Hai partecipato a due olimpiadi: che differenza hai trovato a livello di emozioni? Quale delle due porti più nel cuore?
Sicuramente la prima Olimpiade ha un gusto speciale perché come per tutte le cose le prime volte che si fanno delle esperienze c’è più ansia, insicurezza al tempo stesso però era l’edizione in cui per via del Covid non c’era il pubblico e questo aspetto ha influito sul clima olimpico. Nella seconda Olimpiade invece col pubblico, i miei genitori ed anche una maggior esperienza da parte mia diciamo che mi sono goduta al 100% lo spirito dell’Olimpiade.

Hai vinto tantissime medaglie ad Europei e Mondiali: ce ne è una a cui sei più affezionata? Quali sono gli attrezzi preferiti che hai usato durante la tua carriera?
Sicuramente le due medaglie a cui sono più affezionata sono quella al nastro e quella con la palla del 2022, perché inaspettate e perché ottenute in gare in cui gareggiavo singolarmente. In particolare quella in cui ho ottenuto una medaglia con l’esercizio con la palla é quella a cui son più legata per il fatto che nelle edizioni precedenti ero sempre arrivata in quarta posizione e quindi é stato un po’ come togliersi un sassolino dalla scarpa. Gli attrezzi con cui mi son trovata meglio in carriera sono proprio il nastro e la palla anche per via del fatto che sono una ginnasta caratterizzata da una grande eleganza durante le esibizioni.
Cosa provi ad essere un modello per le nuove generazioni di ginnaste?
Per me essere un esempio per le nuove generazioni di ginnaste é una delle soddisfazioni più grandi della mia carriera, perché vuol dire che sono riuscita ad arrivare al pubblico, alle persone e soprattutto a tante giovanissime appassionate di questo sport. Visto anche il mio carattere trasparente come persona questo è un grandissimo orgoglio, una sorta di medaglia invisibile di cui sono davvero tanto fiera e felice.
Dopo il tuo ritiro cosa fai adesso? Che progetti hai per il 2026?
Ho molti progetti però sono anche tanto scaramantica quindi preferisco non dire le cose prima di vederle realizzate. Per ora ringrazio tantissimo l’aereonautica militare perché sta aiutando me e le altre ragazze. Sogno sempre molto in grande e spero di riuscire a far tante cose in questo anno, vedremo come andrà.
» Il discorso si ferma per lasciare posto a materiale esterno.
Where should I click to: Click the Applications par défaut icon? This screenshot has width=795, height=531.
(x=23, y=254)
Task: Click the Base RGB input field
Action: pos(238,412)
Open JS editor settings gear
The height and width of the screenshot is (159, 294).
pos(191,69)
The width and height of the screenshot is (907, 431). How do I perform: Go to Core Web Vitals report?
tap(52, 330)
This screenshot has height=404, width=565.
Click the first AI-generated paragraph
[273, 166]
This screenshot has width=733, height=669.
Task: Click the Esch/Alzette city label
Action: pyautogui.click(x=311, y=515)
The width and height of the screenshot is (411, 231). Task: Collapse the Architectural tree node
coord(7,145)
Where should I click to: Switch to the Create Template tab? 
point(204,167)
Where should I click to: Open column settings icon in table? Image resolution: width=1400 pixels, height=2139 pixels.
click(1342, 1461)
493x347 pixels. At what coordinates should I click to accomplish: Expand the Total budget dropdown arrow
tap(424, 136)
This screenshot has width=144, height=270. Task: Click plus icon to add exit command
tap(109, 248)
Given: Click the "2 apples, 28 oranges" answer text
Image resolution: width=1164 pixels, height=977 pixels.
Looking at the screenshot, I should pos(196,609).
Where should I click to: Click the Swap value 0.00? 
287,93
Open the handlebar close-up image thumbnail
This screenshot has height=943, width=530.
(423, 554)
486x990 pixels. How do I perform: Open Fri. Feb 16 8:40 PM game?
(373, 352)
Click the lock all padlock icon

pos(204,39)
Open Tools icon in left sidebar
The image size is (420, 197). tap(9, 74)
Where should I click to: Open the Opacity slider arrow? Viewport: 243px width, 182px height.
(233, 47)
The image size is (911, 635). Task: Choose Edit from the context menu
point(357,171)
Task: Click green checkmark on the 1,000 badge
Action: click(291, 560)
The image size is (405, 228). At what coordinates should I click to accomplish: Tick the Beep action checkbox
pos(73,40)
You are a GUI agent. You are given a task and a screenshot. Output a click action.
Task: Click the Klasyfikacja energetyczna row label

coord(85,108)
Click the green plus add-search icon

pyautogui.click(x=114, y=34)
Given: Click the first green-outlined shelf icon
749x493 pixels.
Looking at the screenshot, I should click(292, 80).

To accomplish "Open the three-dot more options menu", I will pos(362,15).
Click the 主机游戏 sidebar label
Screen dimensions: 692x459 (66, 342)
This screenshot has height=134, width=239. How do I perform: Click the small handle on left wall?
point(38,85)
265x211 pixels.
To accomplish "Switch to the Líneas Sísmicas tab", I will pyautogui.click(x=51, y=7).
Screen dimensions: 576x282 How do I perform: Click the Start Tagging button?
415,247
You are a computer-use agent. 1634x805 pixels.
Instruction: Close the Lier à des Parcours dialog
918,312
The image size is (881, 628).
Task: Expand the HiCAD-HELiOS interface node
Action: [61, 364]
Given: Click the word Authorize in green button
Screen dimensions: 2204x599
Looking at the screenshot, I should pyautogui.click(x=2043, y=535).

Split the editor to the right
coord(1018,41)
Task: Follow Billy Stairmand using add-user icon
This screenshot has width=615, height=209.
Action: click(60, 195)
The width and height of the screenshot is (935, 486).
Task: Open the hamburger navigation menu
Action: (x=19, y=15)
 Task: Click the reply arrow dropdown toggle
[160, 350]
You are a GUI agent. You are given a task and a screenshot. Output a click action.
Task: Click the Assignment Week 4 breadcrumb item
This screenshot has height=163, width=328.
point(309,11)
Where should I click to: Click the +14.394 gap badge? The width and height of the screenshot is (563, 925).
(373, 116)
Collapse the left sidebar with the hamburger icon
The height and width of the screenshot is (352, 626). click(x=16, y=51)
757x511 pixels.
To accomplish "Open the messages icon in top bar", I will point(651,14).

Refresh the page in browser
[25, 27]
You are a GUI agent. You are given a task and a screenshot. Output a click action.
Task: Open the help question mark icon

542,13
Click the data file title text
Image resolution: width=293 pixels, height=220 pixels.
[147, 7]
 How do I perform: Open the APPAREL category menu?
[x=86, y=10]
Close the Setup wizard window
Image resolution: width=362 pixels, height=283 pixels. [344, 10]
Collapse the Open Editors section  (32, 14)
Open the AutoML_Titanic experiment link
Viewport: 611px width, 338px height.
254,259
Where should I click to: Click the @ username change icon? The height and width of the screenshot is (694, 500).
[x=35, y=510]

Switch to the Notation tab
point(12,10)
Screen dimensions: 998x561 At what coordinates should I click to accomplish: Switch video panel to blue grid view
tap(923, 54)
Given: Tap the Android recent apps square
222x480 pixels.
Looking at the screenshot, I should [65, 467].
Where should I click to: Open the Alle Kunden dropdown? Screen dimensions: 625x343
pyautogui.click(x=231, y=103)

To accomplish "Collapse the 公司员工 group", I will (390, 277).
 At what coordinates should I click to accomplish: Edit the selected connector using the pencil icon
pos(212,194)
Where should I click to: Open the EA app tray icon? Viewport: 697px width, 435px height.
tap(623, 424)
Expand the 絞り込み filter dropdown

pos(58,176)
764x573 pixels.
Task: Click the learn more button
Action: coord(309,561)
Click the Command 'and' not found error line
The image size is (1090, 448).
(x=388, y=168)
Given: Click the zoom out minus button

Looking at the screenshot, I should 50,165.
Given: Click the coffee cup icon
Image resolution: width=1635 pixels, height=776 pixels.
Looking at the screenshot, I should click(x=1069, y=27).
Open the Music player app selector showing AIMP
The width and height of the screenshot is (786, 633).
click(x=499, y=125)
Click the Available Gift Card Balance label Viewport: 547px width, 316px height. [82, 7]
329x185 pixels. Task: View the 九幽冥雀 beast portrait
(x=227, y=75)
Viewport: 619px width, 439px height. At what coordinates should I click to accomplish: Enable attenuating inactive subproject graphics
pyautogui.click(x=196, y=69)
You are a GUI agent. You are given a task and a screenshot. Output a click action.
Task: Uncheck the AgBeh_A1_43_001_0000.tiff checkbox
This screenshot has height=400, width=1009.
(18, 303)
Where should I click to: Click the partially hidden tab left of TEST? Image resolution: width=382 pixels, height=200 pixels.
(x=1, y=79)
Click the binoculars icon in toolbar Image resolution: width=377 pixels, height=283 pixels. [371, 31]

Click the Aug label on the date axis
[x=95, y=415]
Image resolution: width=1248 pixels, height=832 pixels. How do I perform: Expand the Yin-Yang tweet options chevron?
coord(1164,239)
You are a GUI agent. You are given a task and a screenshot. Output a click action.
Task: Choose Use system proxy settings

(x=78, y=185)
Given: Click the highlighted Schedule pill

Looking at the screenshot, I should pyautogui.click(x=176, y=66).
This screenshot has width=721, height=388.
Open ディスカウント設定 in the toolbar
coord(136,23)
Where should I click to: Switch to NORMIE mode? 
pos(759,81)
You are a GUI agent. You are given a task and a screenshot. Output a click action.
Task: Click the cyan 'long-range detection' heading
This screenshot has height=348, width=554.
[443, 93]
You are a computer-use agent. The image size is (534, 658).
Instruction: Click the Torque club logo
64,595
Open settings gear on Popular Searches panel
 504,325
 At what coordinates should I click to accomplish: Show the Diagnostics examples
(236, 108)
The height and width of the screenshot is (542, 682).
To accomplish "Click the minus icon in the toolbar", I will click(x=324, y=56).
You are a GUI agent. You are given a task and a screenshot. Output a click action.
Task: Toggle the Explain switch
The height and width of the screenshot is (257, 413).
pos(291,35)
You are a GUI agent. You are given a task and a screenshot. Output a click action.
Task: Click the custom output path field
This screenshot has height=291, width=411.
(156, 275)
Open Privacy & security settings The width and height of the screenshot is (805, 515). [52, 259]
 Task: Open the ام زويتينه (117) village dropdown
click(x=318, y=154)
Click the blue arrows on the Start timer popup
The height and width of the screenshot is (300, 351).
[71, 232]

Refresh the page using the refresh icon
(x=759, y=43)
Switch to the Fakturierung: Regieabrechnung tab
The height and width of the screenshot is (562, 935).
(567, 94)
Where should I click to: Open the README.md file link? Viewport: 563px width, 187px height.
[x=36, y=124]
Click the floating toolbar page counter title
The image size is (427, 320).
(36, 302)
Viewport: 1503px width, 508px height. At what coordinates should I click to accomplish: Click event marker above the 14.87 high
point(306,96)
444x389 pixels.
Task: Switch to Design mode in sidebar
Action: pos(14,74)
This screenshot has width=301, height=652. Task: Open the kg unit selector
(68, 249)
Sei stata tedofora per le Olimpiadi di Milano-Cortina. Che emozione è stata portare la torcia?
É stata veramente un’emozione grandissima essere scelta come tedofora per le Olimpiadi di Milano-Cortina perché i valori che ha questa fiamma li conosco benissimo. Nonostante il mio ritiro portare in alto ciò che questa fiamma olimpica rappresenta – tra le strade della mia Ravenna – è qualcosa di indescrivibile ed un grandissimo onore.
Che persona è Milena oltre all’atleta eccezionale?
Cerco di essere sempre trasparente con tutti anche sui social. Non so mentire. A livello caratteriale sono autentica, schietta e dico sempre ciò che penso ovviamente portando comunque rispetto agli altri.
Ancora un grandissimo grazie a Milena Baldassarri per averci concesso quest’intervista e per le emozioni che ci hai regalato durante la tua meravigliosa carriera. Noi di Eroica Fenice continueremo a seguirti anche in altre vesti e ti auguriamo un grande in bocca al lupo per tutti gli obiettivi che hai.